A un metro bajo las piedras al lado de un camino
El perro corrió acechando la mañana fría de la pampa, olfateó indeciso entre el rocío del ichu los últimos resquicios de pasto seco, mientras su respiración se condensaba y tomaba el aspecto de un dragón ahogado pero canino. Hurgó debajo de las piedras y entre alaridos desesperados rascó con las patas, con el hocico, las orejas levantadas en señal de intriga. Al quitar las piedras el escuadrón halló un cadáver mutilado y maloliente, con dos balazos en el cráneo y gesto de desidia. “Seguro es un abigeo” gruñó indigesto el capitán desde su sitio, bien enfundado dentro de la doble tracción. “No creo, mi capitán, parece un campesino del otro valle”, cantó en tono parejo pero obediente el suboficial que había quitado una a una casi todas las piedras, hábilmente instruido por el perro de rescate.
De qué comunidad será este desgraciado - pensó el capitán - , la puta madre, ahora hay que buscar a su familia y registrarlo después de la autopsia. Mejor que lo manden a la fosa común, “Quítale todos los documentos y quémalos” - ordenó sin chitar- “Apúrense carajo”. “Parece tener más de dos meses aquí, mi capitán - gritó el suboficial-. Cómo es el frío, parece carne congelada, está casi intacto, pero apesta”.

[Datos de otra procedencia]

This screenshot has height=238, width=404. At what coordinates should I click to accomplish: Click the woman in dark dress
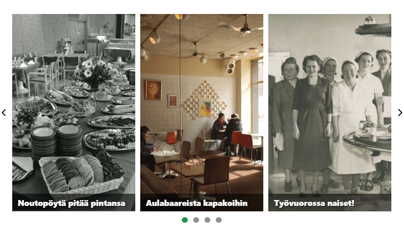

Al lado del camino y sin registro, los hechos vitales que pueblan esta atmósfera de inconsistente destino, aparecen así, como los muertos de nadie. Como los hijos de nadie, como la convivencia de los adolescentes y el olvido. Lo levantaron, lo tiraron en la tolva de la doble tracción y por si acaso encadenaron al perro que no había probado bocado desde el día anterior.
Mientras se alejaban, algunas estrellas estremecieron con fulgor el final de la tarde, justo en el centro de la bóveda celeste del cielo de aquella pampa de nadie, mientras se abría paso y avanzaba inmensa la oscuridad de la noche.